4 Reasons New Year’s Resolutions Fail

In the beginning of the year, we tend to count the loss and gains of previous year(s). We make list of achievements and failures, trying to know the reason why we failed, and as well, setting goals and resolutions for the new year.

It doesn’t take more than a month, for those rules and resolutions to be broken by us. According to a University of Scranton research, just 8% of People Achieve Their New Year’s Resolutions.

Maybe, you want to quit smoking in 2015, stay healthier or spend much time with family?
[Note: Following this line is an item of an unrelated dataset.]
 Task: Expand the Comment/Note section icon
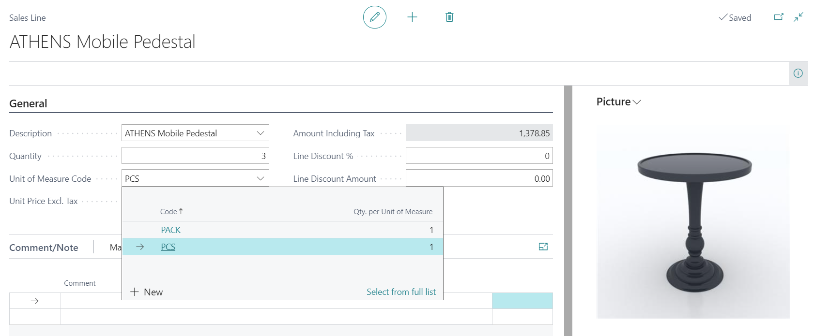[x=543, y=247]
Some take resolutions for fun i.e. It’s kind of fun people play in January, but 92% tend to return to their tents after the first 30 days.

According to Amy Cuddy, a social psychologist and Harvard Business School professor, these resolutions could actually be doing more harm than good. The problem is simple: We’re setting ourselves up for failure… and failure isn’t a very good motivator.

Related: 5 destructive human behaviors to be avoided in 2015

So, this post shares the secret reasons why resolutions don’t work for majority. Why others flourish in goal settings, and you didn’t. Is there any secret behind those who succeed?

Reasons Why New Year Resolutions fail

  • They’re unrealistic.

People usually make unrealistic resolutions which usually bring negative emotions and a lack of motivation when they are not realized. Setting unrealistic, highly aspirational goals is a quick way to guilt and failure.

  • Making a large list of Resolutions

To actually help yourself, you need to make your list a very short one. This will enable you to have proper control and to pay proper attention to them all.

And it’s more sensible to set “small, attainable goals throughout the year, rather than a singular, overwhelming goal,” according to psychologist Lynn Bufka.

Bufka added that,

it is not the extent of the change that matters, but rather the act of recognizing that lifestyle change is important and working toward it, one step at a time.”

Jonah Lehrer writes about a study done by Stanford University in his book How We Decide. The more goals the subjects made, the less likely they were to achieve them.  It’s tempting to try everything on this list, but for best results, focus on your top three goals.

  • They’re unspecific.

Just as earlier mentioned in the second paragraph: we make the list now e.g. ‘I want to stop clubbing this year’ but when invited to club in February, we put the list aside.

Read also: The Modern Way To Kill Your Relationship
  • Using guilt or fear as motivation

Whenever you feel bad about yourself after doing something, then, the less self efficacy you have, and that of course only makes you ashamed.

We often overestimate the difficulties of our goals, and this is what failure does. According to psychologist Guy Winch.

Whenever we fail to meet our goal, Winch advises we get back on out feet i.e. trying to be aware of the way that failure may distort our perception and self-image.